What to do >>
Below are some records. Quote exactly the lines from the one that contains "Where should I" through the last, both included, and leave out the pictures.

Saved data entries

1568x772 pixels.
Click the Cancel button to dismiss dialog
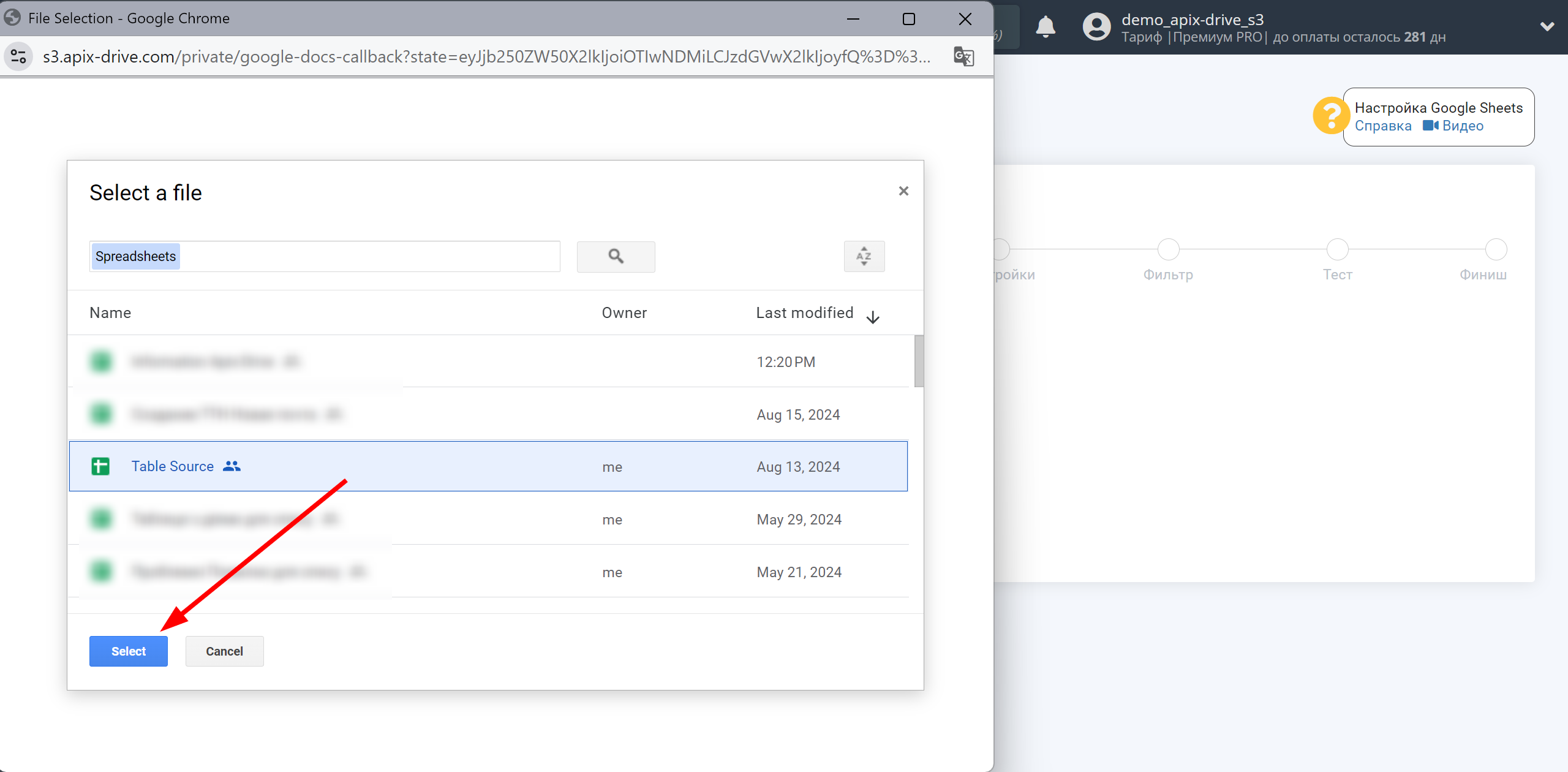(223, 651)
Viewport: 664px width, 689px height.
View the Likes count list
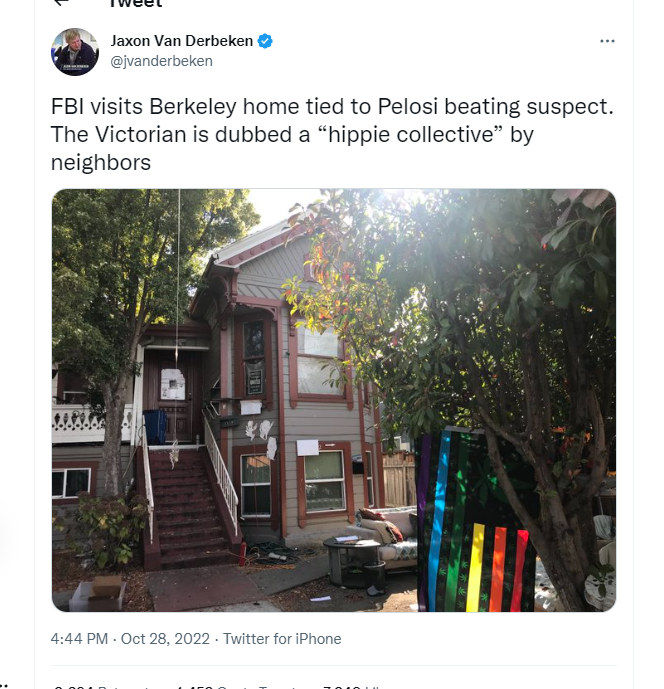coord(352,687)
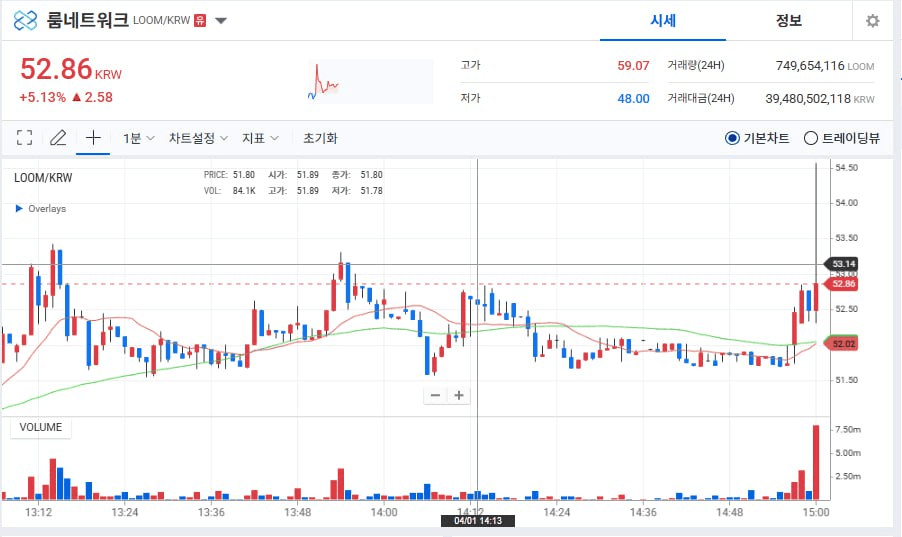
Task: Expand the 지표 indicators dropdown
Action: pos(260,138)
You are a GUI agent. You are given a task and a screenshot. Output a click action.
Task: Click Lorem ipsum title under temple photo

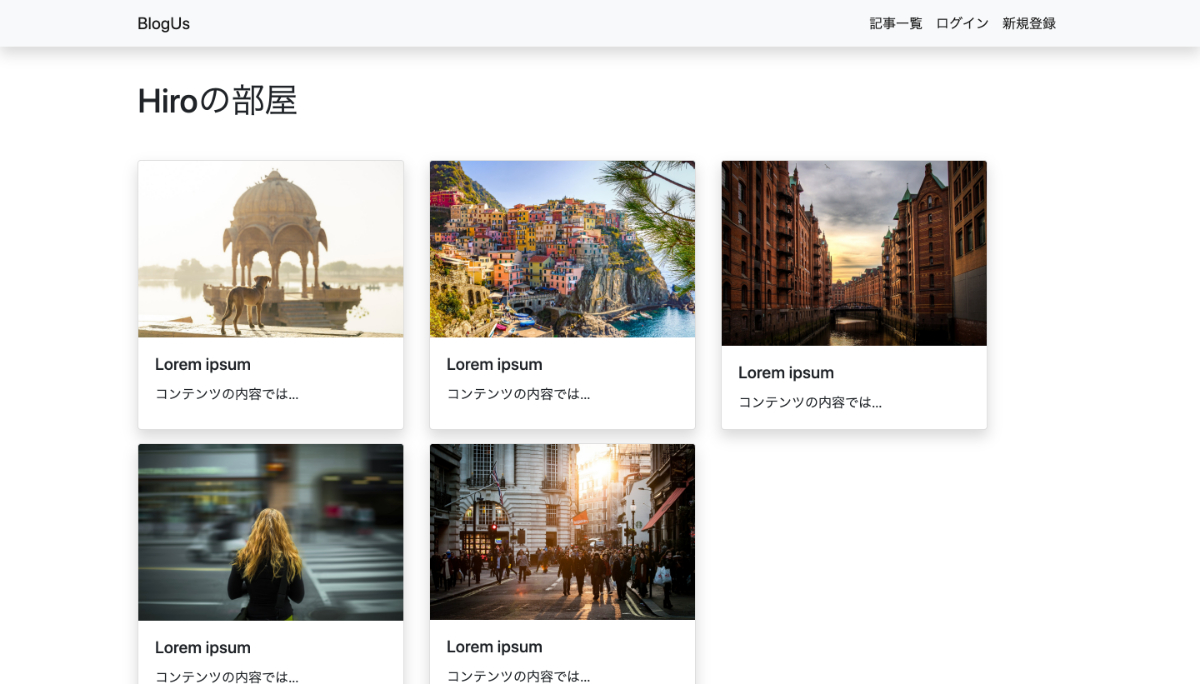(203, 365)
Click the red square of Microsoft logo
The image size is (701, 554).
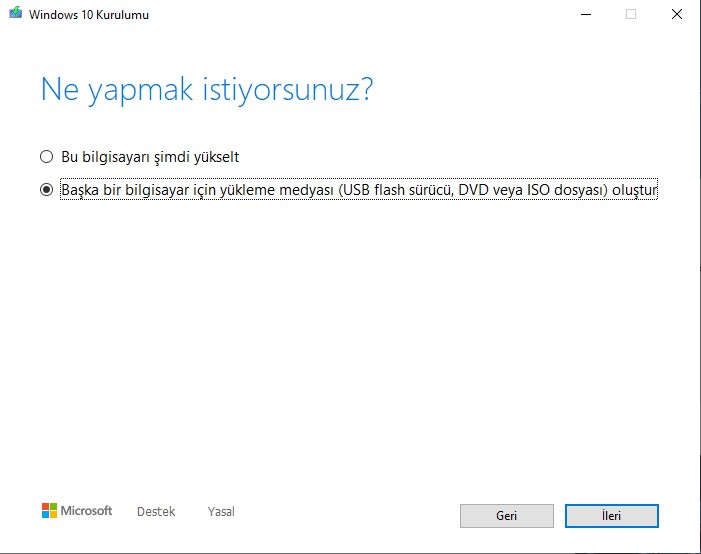pyautogui.click(x=45, y=507)
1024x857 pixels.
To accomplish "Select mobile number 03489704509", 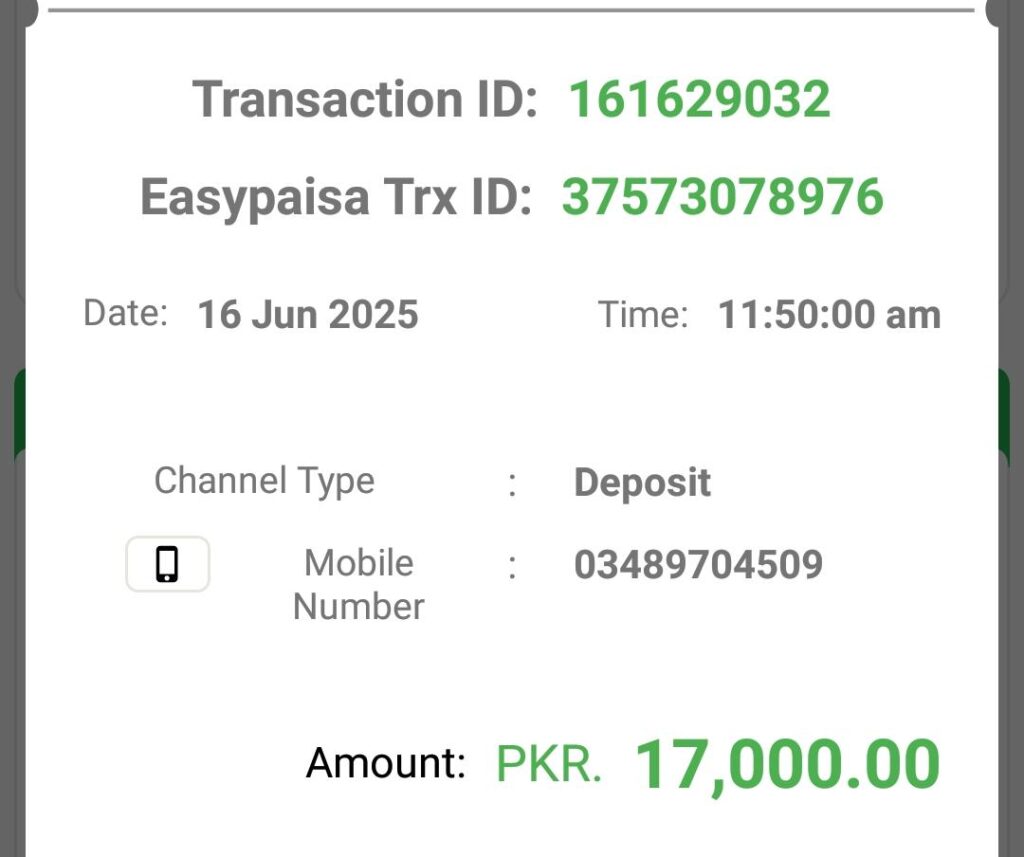I will tap(698, 565).
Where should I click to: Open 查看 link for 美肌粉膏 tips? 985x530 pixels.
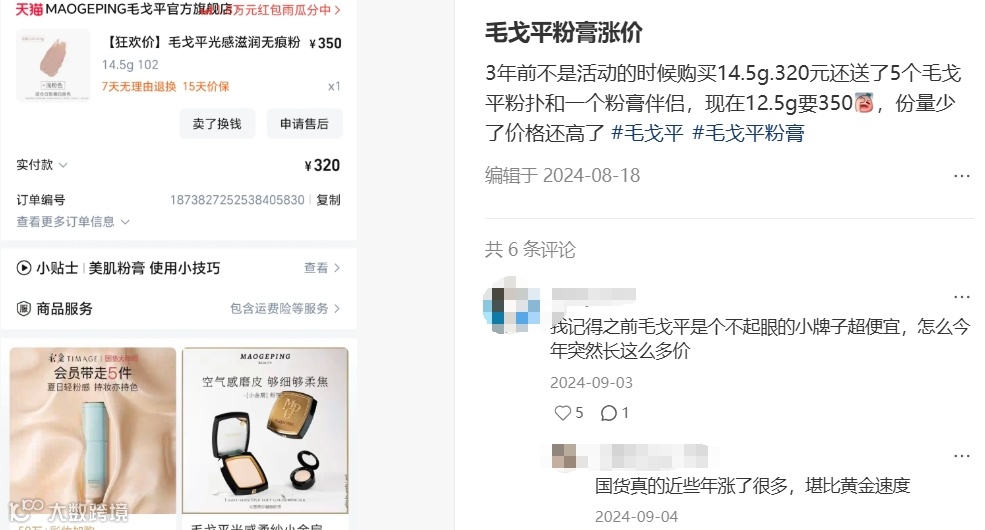click(322, 268)
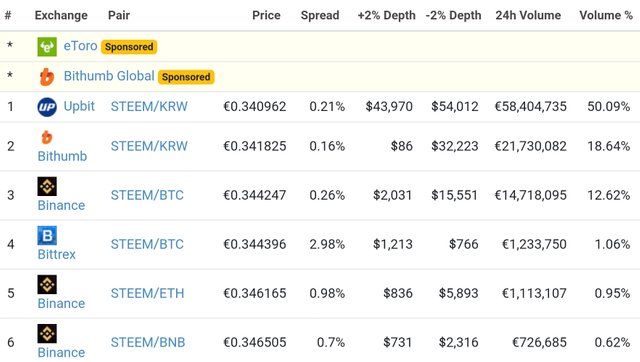This screenshot has height=362, width=640.
Task: Click the Upbit blue logo icon
Action: pos(47,107)
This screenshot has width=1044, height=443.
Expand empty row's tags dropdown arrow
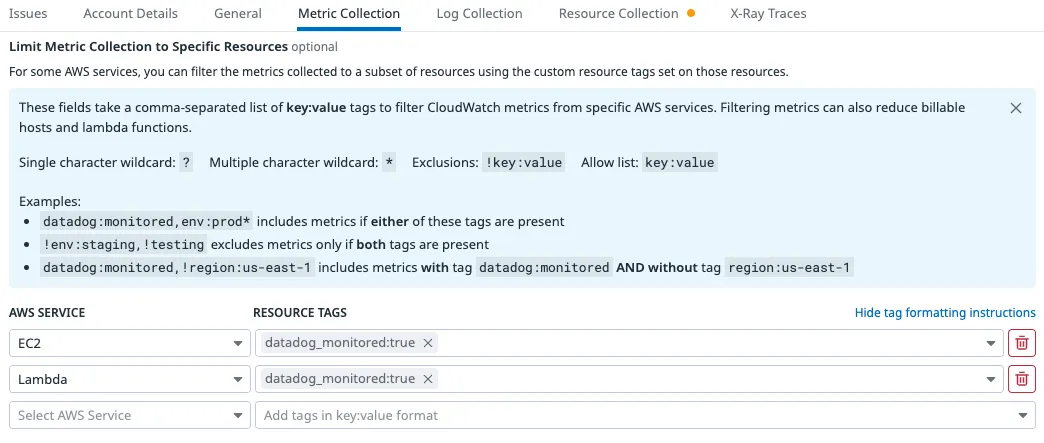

Answer section >>
Where should I click to: Open 查看 link for 美肌粉膏 tips? 985x530 pixels.
click(322, 268)
This screenshot has height=362, width=640.
Task: Click the Upbit blue logo icon
Action: pos(47,107)
This screenshot has width=1044, height=443.
Expand empty row's tags dropdown arrow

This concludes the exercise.